With: Hugh Laurie, Catherine Keener

Runtime: 90 minutes

JUST in time to get you in the Christmas spirit, a comedy drama about families imploding.

The clans in question are the Wallings and the Ostroffs, pals in a New Jersey suburb for years until Mr Walling (Hugh Laurie), deep in a mid-life crisis, behaves rather too neighbourly towards the Ostroff's grown-up daughter.

With the likes of Laurie, Catherine Keener (Being John Malkovich), Allison Janney and Oliver Platt (both The West Wing), Julian Farino's comedy drama bubbles along in a satisfyingly soapy way for a while.
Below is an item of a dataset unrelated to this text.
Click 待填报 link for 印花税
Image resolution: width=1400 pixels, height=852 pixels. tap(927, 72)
Farino (Entourage) knows how to set up a tale, but this soon settles into a humdrum groove.

I, Anna (15)

HH

Dir: Barnaby Southcombe

With: Charlotte Rampling, Gabriel Byrne

Runtime: 91 minutes

CHARLOTTE Rampling and Gabriel Byrne lend their acting heft to a tale that ultimately proves too ambitious for its own good.

Adapted from the novel by Elsa Lewin, Rampling plays the titular Anna, a woman trying to begin her life again after her marriage ends.
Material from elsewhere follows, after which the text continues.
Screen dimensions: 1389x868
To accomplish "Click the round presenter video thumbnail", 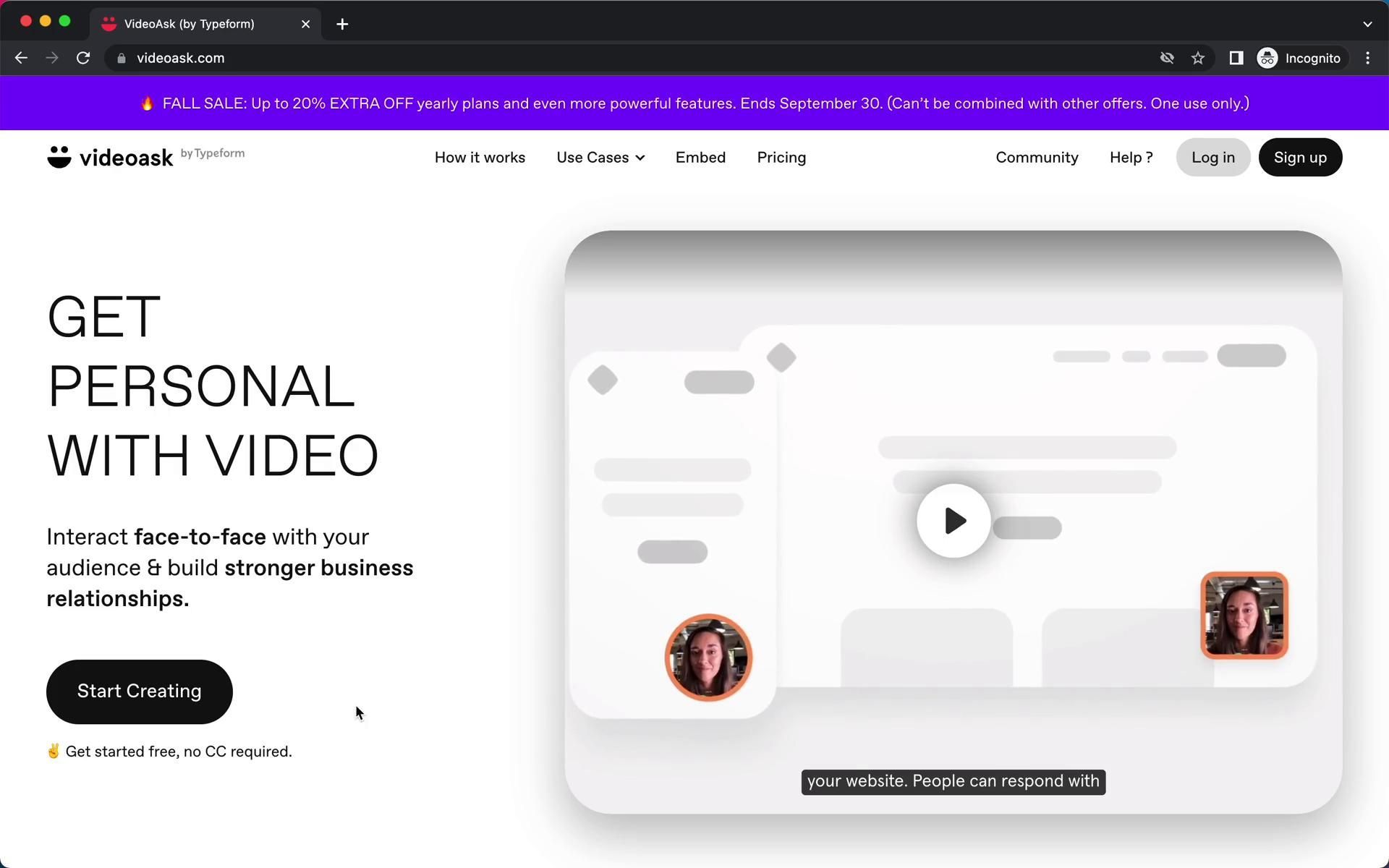I will [x=708, y=658].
Director Barnaby Southcombe (Rampling's son) aims to make a neo-noir from the story of Anna and the detective (Byrne) who crosses her path, but he also wants to weave in a study of depression too.

The two fail to gel, and what starts out as intriguingly bleak simply becomes suffocatingly gloomy.
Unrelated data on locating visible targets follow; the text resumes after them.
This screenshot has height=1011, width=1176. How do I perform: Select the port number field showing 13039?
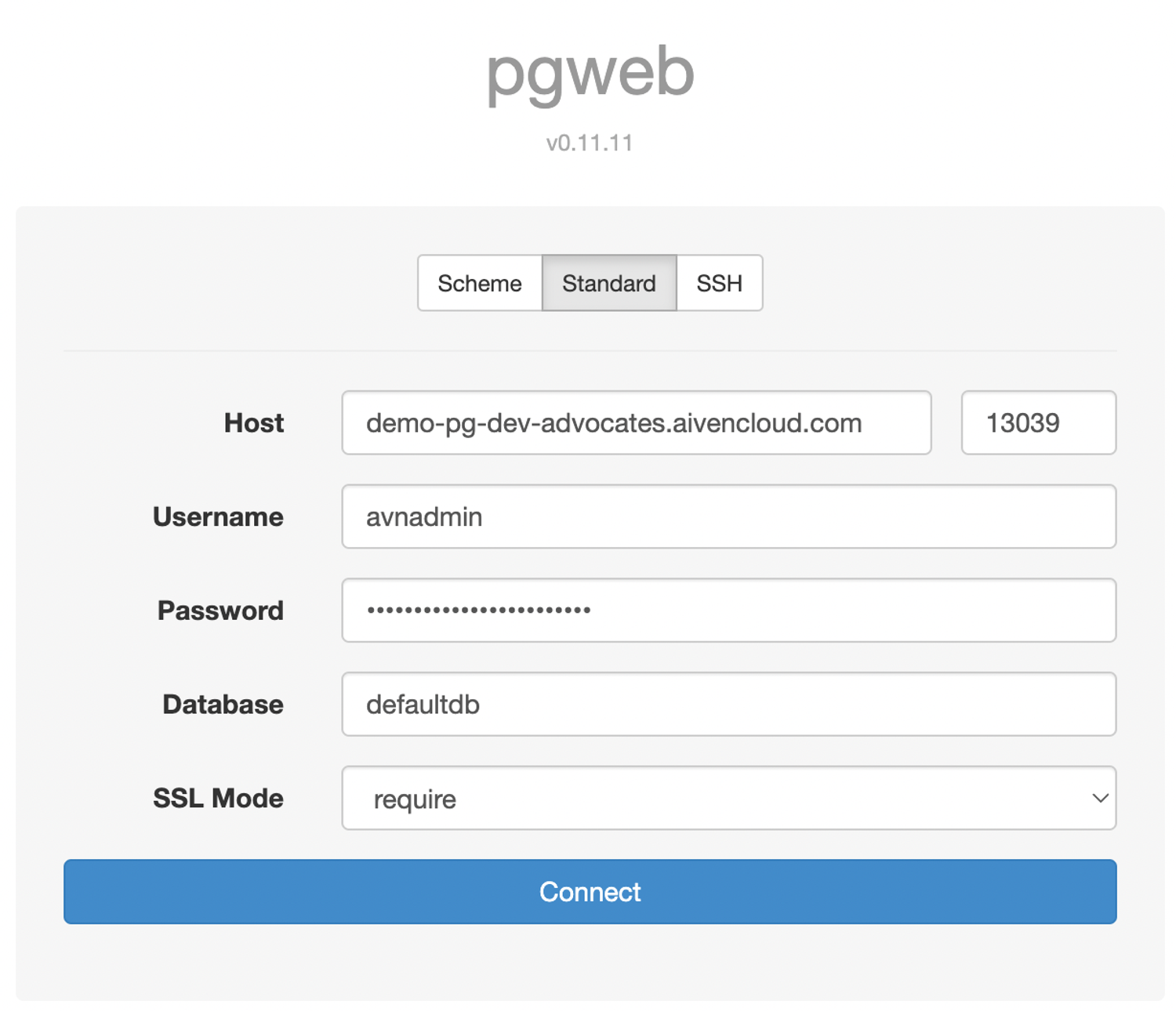click(1038, 422)
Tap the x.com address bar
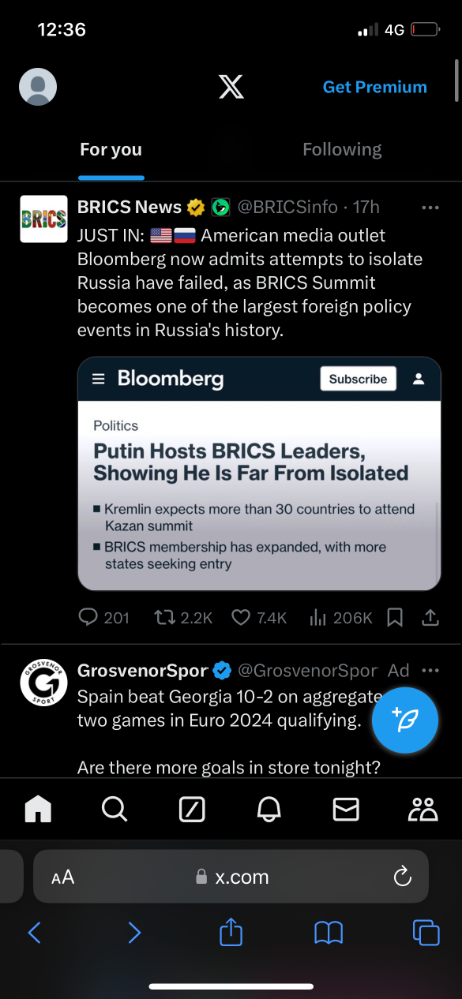 (x=231, y=877)
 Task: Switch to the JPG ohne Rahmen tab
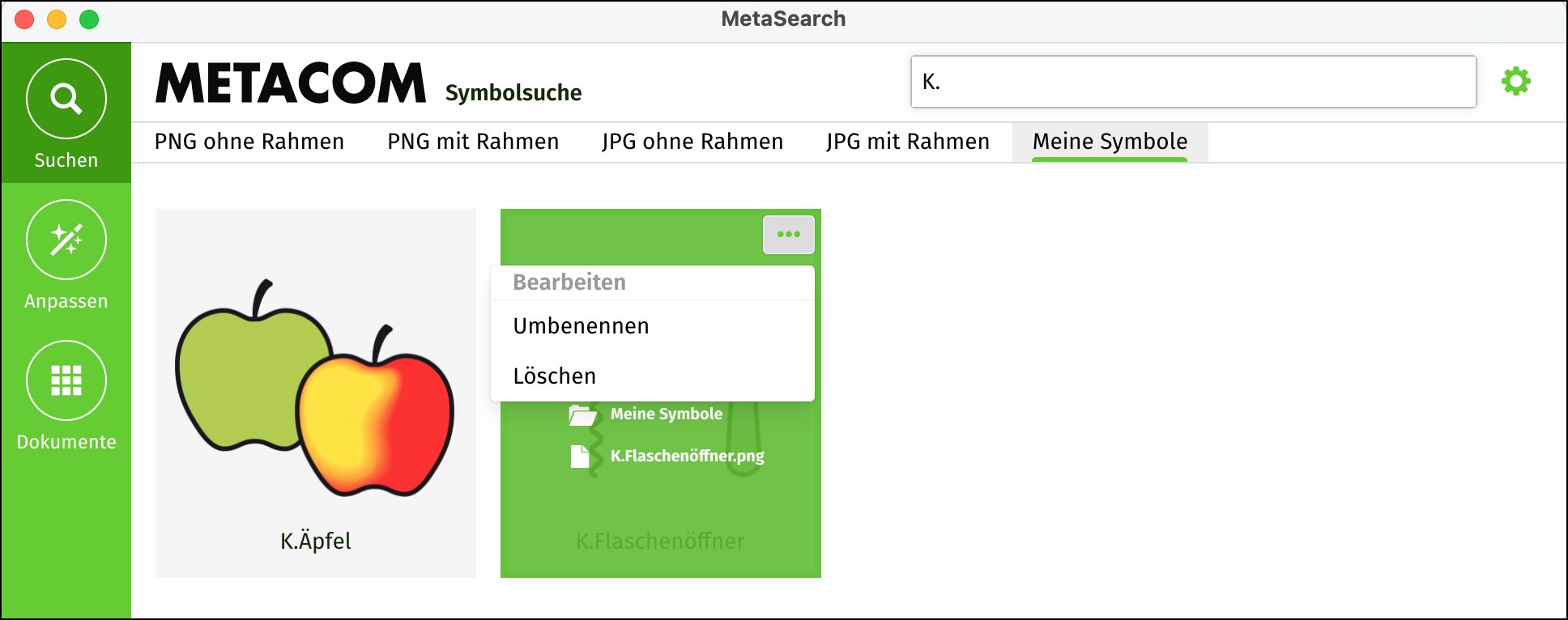coord(692,142)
You Will Be My Son (N/C 15)

HHHH

Dir: Gilles Legrand

With: Niels Arestrup, Lorant Deutsch

Runtime: 102 minutes

FIRST shown as part of the French Film Festival, Gilles Legrand's fathers versus sons drama is deservedly given a longer run.

Niels Arestrup (a favourite of many since A Prophet) stars as Paul de Marseul, vineyard owner. Marseul is reaching a point in his life when he has to start thinking about passing the family estate on to his son.

However, he thinks his son is the entrepreneurial equivalent of plonk. Should he ask the son of his chief winemaker, fresh from the Coppola estate, instead? It's a bland affair initially, but stick with it and it becomes something much tastier.

Filmhouse, Edinburgh, tomorrow-December 13; Glasgow Film Theatre, December 14-20.